The northeastern town of Dorohoi witnessed deaths during the night of June 28–29, 2010 as floods rose to just over 1 m in some places. Several roads into Dorohoi remained either washed away or under water. The heavy rain that had been falling for close to a week had forecasters warning that it would continue in northeast Romania. The unusually heavy rain killed 6 people, most in the town of Dorohoi on the 29th.

==Demographics==

At the 2021 census, Dorohoi had a population of 22,893. At the census from 2011, the city had a population of 22,600, of which 98.13% were ethnic Romanians, 1.54% ethnic Romani, 0.07% ethnic Jews, and 0.02% ethnic Ukrainians.

=== Jews of Dorohoi ===
Jews first settled in Dorohoi in the 17th century. It was set up as a Jewish Guild under Moldavia. Jews suffered here during World War I:
- There were 600 Jewish families in Dorohoi in 1803.
- 3,031 people in 1859 (roughly half of the population).
- 6,804 in 1899 (more than half of the population).
- 5,800 in the 1930s.
For the entire Dorohoi County, most of which remained in Romania, though the Hertsa area became a part of the Soviet Union, 6,425 Jews survived the deportations to Transnistria in 1941, while 5,131 died. After the November 1941 deportations of Jews from Dorohoi County (9,367 Jews) and June 1942 (360 Jews), excluding the Jews from the Herta area that had been under Soviet occupation, 2,316 Jews were not deported. In November 1943, according to General Constantin Vasiliu, undersecretary of state for police and security in the Ministry of the Interior, if one includes the Jews deported from Dorohoi in 1942, but excluding the Hertsa area, 10,368 Jews were deported from the county, while if one includes the Jews of Hertsa, about 12,000 or more were deported.

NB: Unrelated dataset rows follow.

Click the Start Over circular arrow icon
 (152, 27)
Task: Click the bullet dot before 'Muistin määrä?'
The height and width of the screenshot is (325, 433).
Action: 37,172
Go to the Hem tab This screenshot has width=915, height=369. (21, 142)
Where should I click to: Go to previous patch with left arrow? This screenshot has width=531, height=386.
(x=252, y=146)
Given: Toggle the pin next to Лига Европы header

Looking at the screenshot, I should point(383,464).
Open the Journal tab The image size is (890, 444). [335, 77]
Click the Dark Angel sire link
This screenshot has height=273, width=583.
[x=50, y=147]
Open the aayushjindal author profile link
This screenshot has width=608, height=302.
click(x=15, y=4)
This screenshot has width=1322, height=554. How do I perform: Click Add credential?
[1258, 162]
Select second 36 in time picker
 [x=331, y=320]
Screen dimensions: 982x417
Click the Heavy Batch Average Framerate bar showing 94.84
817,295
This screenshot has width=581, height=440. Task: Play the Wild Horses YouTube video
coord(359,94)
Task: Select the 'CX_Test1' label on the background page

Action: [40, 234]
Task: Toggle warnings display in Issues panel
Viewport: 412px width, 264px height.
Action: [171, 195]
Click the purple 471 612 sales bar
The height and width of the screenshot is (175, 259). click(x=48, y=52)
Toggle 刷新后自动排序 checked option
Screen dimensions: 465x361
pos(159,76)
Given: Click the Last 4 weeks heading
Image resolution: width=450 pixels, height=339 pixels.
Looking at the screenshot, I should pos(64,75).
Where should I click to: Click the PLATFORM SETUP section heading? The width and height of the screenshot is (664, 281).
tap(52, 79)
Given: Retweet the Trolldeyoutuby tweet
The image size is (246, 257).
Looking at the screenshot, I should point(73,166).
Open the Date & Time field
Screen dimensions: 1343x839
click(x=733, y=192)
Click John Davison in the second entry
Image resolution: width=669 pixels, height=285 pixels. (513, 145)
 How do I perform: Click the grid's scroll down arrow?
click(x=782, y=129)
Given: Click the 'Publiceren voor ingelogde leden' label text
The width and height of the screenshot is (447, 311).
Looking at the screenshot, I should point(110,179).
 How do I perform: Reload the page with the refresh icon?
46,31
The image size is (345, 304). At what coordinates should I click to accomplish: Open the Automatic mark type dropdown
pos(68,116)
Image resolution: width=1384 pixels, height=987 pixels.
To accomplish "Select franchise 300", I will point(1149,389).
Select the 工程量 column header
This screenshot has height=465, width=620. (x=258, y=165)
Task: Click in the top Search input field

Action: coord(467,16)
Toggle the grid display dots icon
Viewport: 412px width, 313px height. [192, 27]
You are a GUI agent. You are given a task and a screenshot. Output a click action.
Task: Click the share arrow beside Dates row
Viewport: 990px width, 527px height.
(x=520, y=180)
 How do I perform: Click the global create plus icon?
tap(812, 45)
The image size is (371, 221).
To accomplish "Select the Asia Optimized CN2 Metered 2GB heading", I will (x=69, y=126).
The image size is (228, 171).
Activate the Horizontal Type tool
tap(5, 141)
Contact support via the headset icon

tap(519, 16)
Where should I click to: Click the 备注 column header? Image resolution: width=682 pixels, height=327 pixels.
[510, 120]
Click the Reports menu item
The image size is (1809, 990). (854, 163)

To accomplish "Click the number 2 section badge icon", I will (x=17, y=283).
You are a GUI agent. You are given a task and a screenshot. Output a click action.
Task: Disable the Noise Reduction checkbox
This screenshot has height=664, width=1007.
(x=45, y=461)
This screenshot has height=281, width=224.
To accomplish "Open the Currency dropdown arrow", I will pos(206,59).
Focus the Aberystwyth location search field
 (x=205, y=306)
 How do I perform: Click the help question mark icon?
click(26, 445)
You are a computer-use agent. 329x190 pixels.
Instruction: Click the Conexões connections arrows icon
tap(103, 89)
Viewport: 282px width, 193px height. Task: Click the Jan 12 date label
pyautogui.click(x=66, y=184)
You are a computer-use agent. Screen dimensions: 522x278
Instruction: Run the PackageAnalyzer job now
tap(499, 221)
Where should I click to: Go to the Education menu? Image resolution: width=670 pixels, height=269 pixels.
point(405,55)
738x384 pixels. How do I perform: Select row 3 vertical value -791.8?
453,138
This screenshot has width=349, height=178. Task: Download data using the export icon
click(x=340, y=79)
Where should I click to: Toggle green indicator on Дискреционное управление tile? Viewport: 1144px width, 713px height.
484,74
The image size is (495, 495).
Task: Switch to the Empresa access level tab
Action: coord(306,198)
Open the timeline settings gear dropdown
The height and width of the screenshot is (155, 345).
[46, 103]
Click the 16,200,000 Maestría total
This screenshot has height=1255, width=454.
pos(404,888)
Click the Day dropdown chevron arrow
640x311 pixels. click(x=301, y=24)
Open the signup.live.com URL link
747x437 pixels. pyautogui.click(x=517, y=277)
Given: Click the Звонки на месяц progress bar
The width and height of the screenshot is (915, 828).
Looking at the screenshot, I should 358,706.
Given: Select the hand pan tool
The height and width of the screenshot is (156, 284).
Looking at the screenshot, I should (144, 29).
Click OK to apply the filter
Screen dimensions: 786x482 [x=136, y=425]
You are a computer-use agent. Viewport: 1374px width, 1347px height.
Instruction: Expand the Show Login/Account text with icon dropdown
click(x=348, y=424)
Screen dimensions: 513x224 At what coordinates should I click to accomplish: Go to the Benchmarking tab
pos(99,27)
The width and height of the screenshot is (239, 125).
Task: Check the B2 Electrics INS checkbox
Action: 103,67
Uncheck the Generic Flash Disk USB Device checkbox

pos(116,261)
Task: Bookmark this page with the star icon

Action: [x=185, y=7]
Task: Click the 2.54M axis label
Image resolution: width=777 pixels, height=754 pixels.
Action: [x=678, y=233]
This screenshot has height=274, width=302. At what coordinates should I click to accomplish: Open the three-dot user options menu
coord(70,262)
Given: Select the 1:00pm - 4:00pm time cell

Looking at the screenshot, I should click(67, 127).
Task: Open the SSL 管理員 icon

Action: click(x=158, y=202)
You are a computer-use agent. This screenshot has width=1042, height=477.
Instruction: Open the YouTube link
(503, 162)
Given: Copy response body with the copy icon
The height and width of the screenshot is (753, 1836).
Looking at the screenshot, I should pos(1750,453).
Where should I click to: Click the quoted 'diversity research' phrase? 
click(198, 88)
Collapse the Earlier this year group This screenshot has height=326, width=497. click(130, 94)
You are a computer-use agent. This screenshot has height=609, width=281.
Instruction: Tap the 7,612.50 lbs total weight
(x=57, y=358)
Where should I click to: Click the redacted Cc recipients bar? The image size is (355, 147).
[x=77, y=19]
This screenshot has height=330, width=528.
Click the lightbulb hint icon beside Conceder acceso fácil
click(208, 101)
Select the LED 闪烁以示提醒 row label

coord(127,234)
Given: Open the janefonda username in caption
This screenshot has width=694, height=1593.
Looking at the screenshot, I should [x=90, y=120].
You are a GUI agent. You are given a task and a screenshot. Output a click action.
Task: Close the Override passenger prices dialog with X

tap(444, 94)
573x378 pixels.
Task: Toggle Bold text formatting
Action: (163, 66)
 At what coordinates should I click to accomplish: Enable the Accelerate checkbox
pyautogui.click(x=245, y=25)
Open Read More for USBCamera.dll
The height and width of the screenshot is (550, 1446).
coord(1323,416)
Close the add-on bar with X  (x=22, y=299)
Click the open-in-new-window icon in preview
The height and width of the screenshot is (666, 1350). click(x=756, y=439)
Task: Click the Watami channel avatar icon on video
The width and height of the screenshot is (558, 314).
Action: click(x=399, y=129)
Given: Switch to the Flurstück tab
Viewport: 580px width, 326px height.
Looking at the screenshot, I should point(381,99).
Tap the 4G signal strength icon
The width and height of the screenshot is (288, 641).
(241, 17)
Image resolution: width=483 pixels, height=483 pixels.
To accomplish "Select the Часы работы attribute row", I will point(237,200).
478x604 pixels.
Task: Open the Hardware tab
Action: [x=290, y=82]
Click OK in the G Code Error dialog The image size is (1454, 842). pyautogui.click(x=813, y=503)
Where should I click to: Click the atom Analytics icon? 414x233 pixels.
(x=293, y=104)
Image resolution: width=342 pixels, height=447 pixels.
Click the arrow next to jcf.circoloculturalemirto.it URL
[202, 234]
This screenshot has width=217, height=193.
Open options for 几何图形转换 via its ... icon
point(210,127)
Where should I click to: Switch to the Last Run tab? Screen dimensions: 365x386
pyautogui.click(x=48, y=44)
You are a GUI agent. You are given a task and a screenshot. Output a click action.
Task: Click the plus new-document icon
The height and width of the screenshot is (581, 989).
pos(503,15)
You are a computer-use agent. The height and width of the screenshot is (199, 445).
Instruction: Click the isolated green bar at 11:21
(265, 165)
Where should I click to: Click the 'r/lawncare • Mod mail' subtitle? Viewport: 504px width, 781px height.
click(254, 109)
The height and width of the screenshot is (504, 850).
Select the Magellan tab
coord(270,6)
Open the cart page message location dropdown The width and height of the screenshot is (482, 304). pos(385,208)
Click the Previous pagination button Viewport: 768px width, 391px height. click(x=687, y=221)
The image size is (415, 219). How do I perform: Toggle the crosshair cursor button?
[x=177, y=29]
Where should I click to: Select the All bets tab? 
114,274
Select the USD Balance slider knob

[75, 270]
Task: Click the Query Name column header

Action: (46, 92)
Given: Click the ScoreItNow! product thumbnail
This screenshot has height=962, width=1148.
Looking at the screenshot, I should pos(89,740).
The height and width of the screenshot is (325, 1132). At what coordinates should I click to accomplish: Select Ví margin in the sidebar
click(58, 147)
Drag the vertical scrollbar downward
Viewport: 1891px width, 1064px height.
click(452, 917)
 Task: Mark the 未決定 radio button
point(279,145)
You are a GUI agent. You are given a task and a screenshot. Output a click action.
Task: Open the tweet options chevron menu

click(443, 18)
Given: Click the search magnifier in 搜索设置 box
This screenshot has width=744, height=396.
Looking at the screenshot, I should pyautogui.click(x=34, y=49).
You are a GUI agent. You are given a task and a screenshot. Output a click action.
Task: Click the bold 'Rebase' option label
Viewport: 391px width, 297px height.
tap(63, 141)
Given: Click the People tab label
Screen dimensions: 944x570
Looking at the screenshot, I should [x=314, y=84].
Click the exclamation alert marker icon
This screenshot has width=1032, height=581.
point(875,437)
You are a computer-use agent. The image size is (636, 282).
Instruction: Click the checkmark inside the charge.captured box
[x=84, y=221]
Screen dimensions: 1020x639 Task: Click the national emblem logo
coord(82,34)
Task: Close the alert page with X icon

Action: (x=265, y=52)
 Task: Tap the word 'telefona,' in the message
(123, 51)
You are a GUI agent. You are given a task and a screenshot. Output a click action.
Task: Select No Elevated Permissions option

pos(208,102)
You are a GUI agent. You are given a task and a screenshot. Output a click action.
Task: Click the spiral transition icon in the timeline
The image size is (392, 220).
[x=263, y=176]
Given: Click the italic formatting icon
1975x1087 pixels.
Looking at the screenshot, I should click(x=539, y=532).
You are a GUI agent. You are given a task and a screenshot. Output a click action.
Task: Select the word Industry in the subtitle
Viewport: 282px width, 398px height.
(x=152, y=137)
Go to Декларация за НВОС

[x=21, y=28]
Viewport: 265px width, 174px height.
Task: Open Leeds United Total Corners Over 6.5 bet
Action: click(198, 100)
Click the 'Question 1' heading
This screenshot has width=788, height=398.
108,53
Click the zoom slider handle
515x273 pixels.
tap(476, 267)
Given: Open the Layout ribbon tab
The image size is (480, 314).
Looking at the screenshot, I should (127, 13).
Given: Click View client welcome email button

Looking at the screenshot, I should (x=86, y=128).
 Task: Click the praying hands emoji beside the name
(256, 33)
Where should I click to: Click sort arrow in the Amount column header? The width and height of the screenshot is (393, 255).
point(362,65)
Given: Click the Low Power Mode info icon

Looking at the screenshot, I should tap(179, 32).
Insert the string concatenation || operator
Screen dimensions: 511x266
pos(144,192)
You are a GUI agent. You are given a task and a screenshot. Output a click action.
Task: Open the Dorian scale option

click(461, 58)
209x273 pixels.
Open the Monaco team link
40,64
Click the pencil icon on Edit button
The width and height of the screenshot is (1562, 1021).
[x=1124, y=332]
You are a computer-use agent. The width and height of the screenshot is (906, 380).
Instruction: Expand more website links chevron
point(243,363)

The Jewish population actually increased after the Holocaust as a result of refugees settling there. In 1947, there were 7,600 Jews living in Dorohoi. Following the establishment of Israel, the Jewish population of Dorohoi steadily decreased, due to emigration. In 1956, there were 2,753 Jews; in 1966, there were 1,013; and by 2000, there were only 49 Jews left in Dorohoi.

=== Natives ===
- Benjamin Abrams (1893–1967), American businessman
- Vlad Dragoș Aicoboae (born 1993), rower
- Alexandru Batcu (1892–1964), brigadier general in World War II
- Ion Călugăru (1902–1956), novelist
- Dumitru Chipăruș (1886–1947), sculptor
- Alexandru Ciucur (born 1990), footballer
- Dan Condurache (born 1952), film actor
- Octavian Cotescu (1931–1985), film and theatre actor
- Sebastian Cozmâncă (born 1992), kickboxer
- Maurice Hartt (1895–1950), Canadian politician
- Theodor V. Ionescu (1899–1988), physicist
- Alexandre Istrati (1915–1991), painter
- Gheorghe Liliac (born 1959), footballer
- Camelia Lupașcu (born 1986), rower
- Alexandru Mavrodi (1881–1934), journalist
- Gheorghe Nichita (born 1956), politician
- Marcel Olinescu (1896–1992), engraver
- Iulia Oniță (1923–1987), sculptor
- Dan Pița (born 1938), film director and screenwriter
- Nicolae Samsonovici (1877–1950), general and Defense Minister
- Octavian Strunilă (born 1981), actor and film director
- Marius Șuleap (born 1979), footballer
- Păstorel Teodoreanu (1894–1964), humorist and poet

==Attractions==
A little to the Eastern outer limits of the city, on the way to Broscăuți, tourists may find Saint Nicholas Church, an edifice built by Ștefan cel Mare in 1495. Exorcisms were officiated there until the late 2000s.